- Action item -
An exact, complete copy of the entries is needed, with the pictures left out.

- Information -
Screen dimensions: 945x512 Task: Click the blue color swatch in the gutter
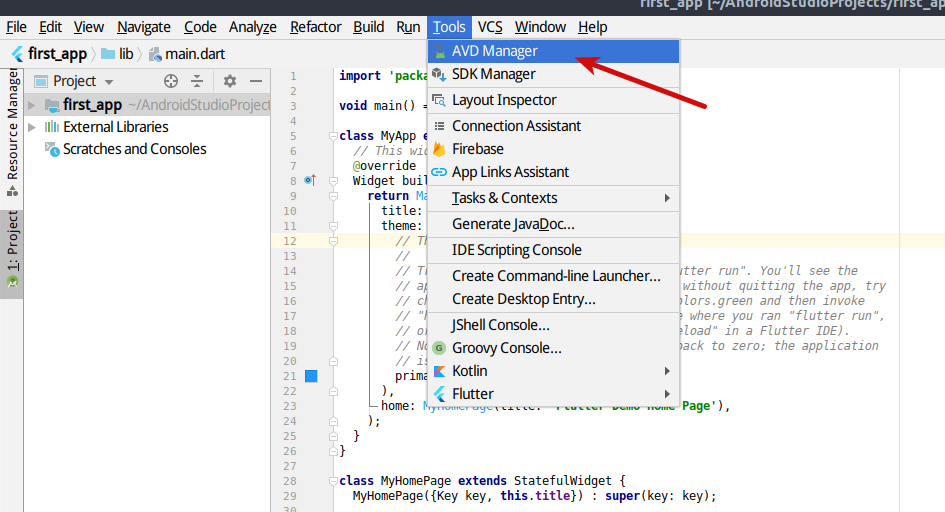coord(310,376)
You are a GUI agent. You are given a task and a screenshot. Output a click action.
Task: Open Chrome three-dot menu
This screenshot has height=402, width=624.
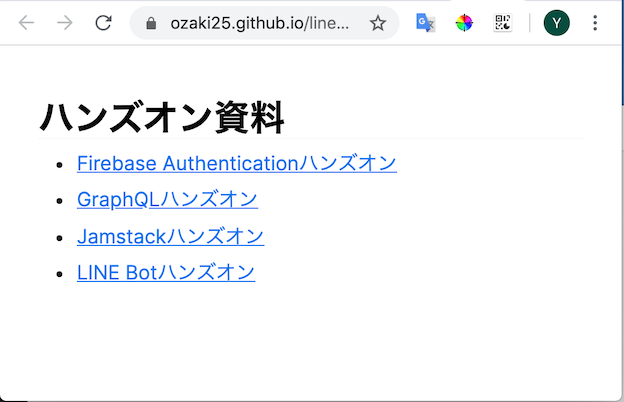pos(595,23)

- Written response -
Screen dimensions: 945x512 Task: Click the blue color swatch in the gutter
coord(310,376)
You are a GUI agent. You are given a task and a screenshot. Output a click action.
Task: Open Chrome three-dot menu
This screenshot has height=402, width=624.
pos(595,23)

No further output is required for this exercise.